» **TASK DESCRIPTION**: Repeat the entries verbatim.

Records from a data source
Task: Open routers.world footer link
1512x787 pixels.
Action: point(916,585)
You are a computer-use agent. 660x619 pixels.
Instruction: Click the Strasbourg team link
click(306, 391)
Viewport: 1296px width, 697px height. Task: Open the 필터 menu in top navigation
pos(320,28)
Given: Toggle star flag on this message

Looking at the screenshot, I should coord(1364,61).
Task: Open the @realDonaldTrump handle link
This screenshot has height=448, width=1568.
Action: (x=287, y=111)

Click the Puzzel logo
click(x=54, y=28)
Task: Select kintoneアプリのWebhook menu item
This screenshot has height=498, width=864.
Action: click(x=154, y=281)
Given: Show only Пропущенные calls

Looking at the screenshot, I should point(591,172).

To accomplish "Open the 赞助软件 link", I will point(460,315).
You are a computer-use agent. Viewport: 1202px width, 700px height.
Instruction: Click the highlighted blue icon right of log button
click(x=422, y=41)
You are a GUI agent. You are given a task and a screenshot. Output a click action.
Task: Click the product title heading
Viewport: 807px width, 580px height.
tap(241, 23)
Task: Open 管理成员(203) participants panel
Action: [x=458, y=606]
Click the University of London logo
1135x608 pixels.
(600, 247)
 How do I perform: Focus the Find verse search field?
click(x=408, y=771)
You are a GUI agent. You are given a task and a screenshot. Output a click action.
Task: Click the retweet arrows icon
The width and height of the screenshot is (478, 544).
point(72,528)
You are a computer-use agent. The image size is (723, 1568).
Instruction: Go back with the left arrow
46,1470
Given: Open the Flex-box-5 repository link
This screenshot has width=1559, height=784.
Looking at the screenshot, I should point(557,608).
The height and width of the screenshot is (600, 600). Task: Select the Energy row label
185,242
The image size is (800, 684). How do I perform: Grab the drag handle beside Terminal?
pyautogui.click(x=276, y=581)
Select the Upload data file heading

» **RESPONSE TO THIS EXERCISE**:
Task: Open routers.world footer link
1512x787 pixels.
Action: point(916,585)
You are a computer-use agent. 660x619 pixels.
Instruction: Click the Strasbourg team link
click(306, 391)
Viewport: 1296px width, 697px height. Task: Open the 필터 menu in top navigation
pos(320,28)
Given: Toggle star flag on this message

Looking at the screenshot, I should coord(1364,61).
Task: Open the @realDonaldTrump handle link
This screenshot has height=448, width=1568.
Action: (x=287, y=111)

Click the Puzzel logo
click(x=54, y=28)
Task: Select kintoneアプリのWebhook menu item
This screenshot has height=498, width=864.
Action: click(x=154, y=281)
Given: Show only Пропущенные calls

Looking at the screenshot, I should point(591,172).

To accomplish "Open the 赞助软件 link", I will point(460,315).
You are a computer-use agent. Viewport: 1202px width, 700px height.
Instruction: Click the highlighted blue icon right of log button
click(x=422, y=41)
You are a GUI agent. You are given a task and a screenshot. Output a click action.
Task: Click the product title heading
Viewport: 807px width, 580px height.
tap(241, 23)
Task: Open 管理成员(203) participants panel
Action: [x=458, y=606]
Click the University of London logo
1135x608 pixels.
(600, 247)
 How do I perform: Focus the Find verse search field?
click(x=408, y=771)
You are a GUI agent. You are given a task and a screenshot. Output a click action.
Task: Click the retweet arrows icon
The width and height of the screenshot is (478, 544).
point(72,528)
You are a computer-use agent. The image size is (723, 1568).
Instruction: Go back with the left arrow
46,1470
Given: Open the Flex-box-5 repository link
This screenshot has width=1559, height=784.
Looking at the screenshot, I should point(557,608).
The height and width of the screenshot is (600, 600). Task: Select the Energy row label
185,242
The image size is (800, 684). How do I perform: Grab the drag handle beside Terminal?
pyautogui.click(x=276, y=581)
Select the Upload data file heading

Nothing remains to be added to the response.